The second case Burwell, Secretary of Health and Human Services, v. Hobby Lobby Stores, Inc. originated from a decision by Health and Human Services to determine that contraceptives should be covered under the ACA under the auspices of preventative medical services.  HHS decided to require benefit plans to offer every form of birth control approved by the FDA including abortifacients (those drugs the can prevent pregnancy post conception).  Hobby Lobby, owned by the Green family, agreed to cover all sixteen of the other forms of birth control with the exception of the four abortifacients.  HHS disagreed and the legal wrangling began.

The Court ruled (5-4) that Hobby Lobby’s rights were violated under the Religious Freedom Restoration Act of 1993 (sponsored by Nancy Pelosi in the House, Harry Reid in the Senate and signed into law by President Clinton).  In particular, the Court found that the government did not meet its duty under the Act to offer the least restrictive means in furthering its interests.   The decision was narrow in its scope, applying only to closely held companies (“mom and pop” as described by Justice Alito) and ONLY to the contraceptive mandate, but large in terms of potential impact in that most workers in the U.S. are on the payrolls of such companies.

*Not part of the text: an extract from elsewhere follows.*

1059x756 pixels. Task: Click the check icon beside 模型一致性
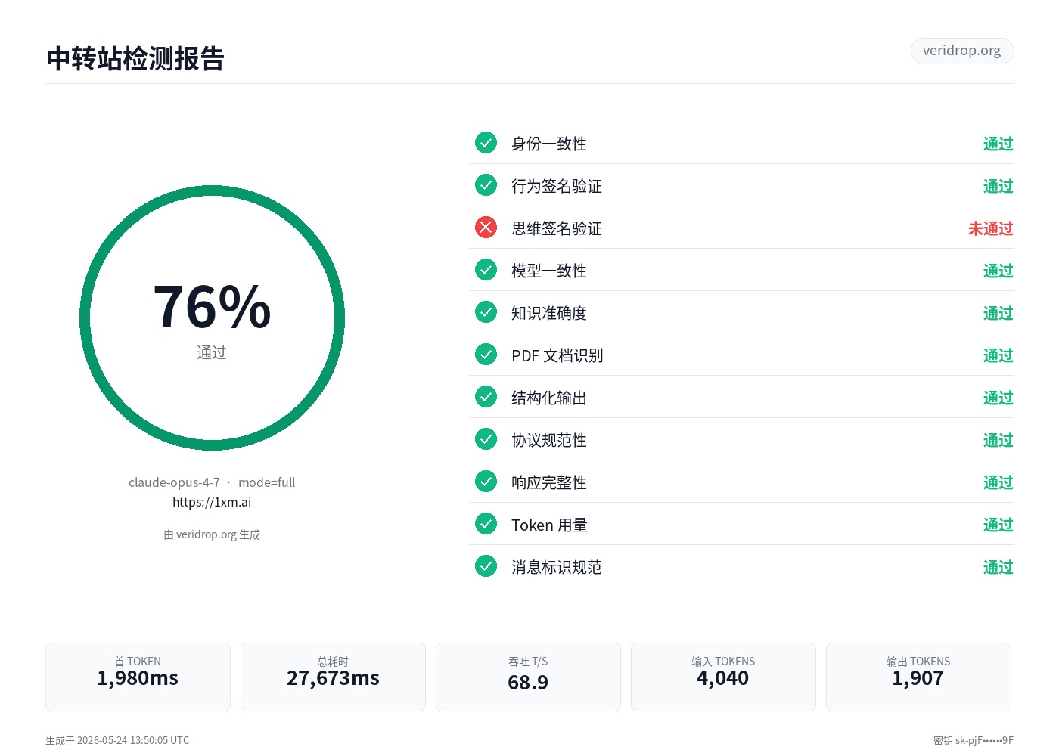coord(486,270)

Most importantly, this decision reaffirms the presence of a reliable (but thin) majority who believes that citizens do not lose their individual rights when they incorporate.

I expect this will mean different things for different employers.  Those with strong religious commitments (e.g. Hobby Lobby, Conestoga Specialty Woods, Mardel, etc.) that are embedded in their cultures are unlikely to include abortifacients in their birth control array in their employee health plans whereas more secular closely held companies may opt to cover all.  The decision is also clear that companies cannot use the decision as a shield to “cloak illegal discrimination.”  I take this to mean that if your company did not “have religion” before the decision, it will be looked at skeptically should it suddenly find it.

The Roberts Court, with the exception of the landmark Affordable Care Act case, seems to be shaping up as a court of narrow findings pregnant with implications for future findings.